Recently was sorting a 10 million line CSV by the second field which was numeric...

dorfsmay · on May 24, 2018

csv files are extremely easy to import in postgres, and 10 M rows (assuming not very large) isn't much to compute even in a 6 or 7 year old laptop. Keep it in mind if you've got something slightly more complicated to analyse.

hobs · on May 24, 2018

If SQL is your game but you dont want to get PG setup - try SQLite -

  wget "https://data.cityofnewyork.us/api/views/kku6-nxdu/rows.csv" rows.csv
  sqlite3
  .mode csv
  .import ./rows.csv newyorkdata
  SELECT *
  FROM newyorkdata
  ORDER BY `COUNT PARTICIPANTS`;

mxuribe · on May 24, 2018

Nice! Talk about being a productive engineer! Kudos!

jillesvangurp · on May 26, 2018

Or use csvkit ...

hobs · on May 27, 2018

Oh nice, I hadn't seen this before, so a similar query would be a bit shorter!

  wget "https://data.cityofnewyork.us/api/views/kku6-nxdu/rows.csv" 
  csvsql --query "SELECT * FROM newyorkdata ORDER BY `COUNT PARTICIPANTS`" rows.csv > new.csv

ranit · on May 24, 2018

What did you use to sort these 10 million lines?

ikeboy · on May 24, 2018

sort in bash.

Specific command:

LC_ALL=c sort -n filename -r > output

cmurphycode · on May 25, 2018

This is really interesting to me - I can't seem to reproduce this on a couple different platforms. In the past (and just now) I've definitely seen 100x differences with LC_ALL=C, but you used that on both, I'm sure.
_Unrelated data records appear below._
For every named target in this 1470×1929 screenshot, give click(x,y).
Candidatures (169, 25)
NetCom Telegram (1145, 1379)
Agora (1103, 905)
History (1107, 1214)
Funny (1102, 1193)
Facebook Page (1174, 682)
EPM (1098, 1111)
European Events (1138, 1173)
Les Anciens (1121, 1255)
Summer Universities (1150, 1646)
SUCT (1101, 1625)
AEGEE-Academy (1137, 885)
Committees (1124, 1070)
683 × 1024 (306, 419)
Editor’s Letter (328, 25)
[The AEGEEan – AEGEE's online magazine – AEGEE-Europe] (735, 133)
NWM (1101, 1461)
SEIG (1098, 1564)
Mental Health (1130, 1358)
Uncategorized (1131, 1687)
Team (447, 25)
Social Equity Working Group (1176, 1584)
How large was the 10 million line file, and do you know whether sort was paging files to disk?

ikeboy · on May 25, 2018

About 300MB. I just tried to replicate using random data and failed, will look more later, mine is power-law distributed and might make a difference.

Used these commands:

cat /dev/urandom | tr -dc 'a-zA-Z0-9' | fold -w 32 | head -n 10000000 > text

cat /dev/urandom | od -DAn |tr -s ' ' '\n' |head -10000000 | sed -e 's/$/\/9.0/'> num

bc -l num > num2

(that's to create decimal numbers)

paste -d, text num2 > textfirst

paste -d, num2 text > numfirst

time LC_ALL=c sort -n numfirst -r > output

real 0m10.712s user 0m21.959s sys 0m1.644s

time LC_ALL=C sort --field-separator=',' -k2 -n -r textfirst > output

real 0m9.638s user 0m21.940s sys 0m1.293s

mynegation · on May 24, 2018

but what did you use to sort by the second field, in your original setup?

ikeboy · on May 24, 2018

LC_ALL=C sort --field-separator=',' -k2 -n

bewuethr · on May 24, 2018

This uses field 2 to the end of the line as the sort field; would

  k2,2

have been faster, as it limits to just the second field?

ikeboy · on May 24, 2018

There were only 2 fields so I expect not.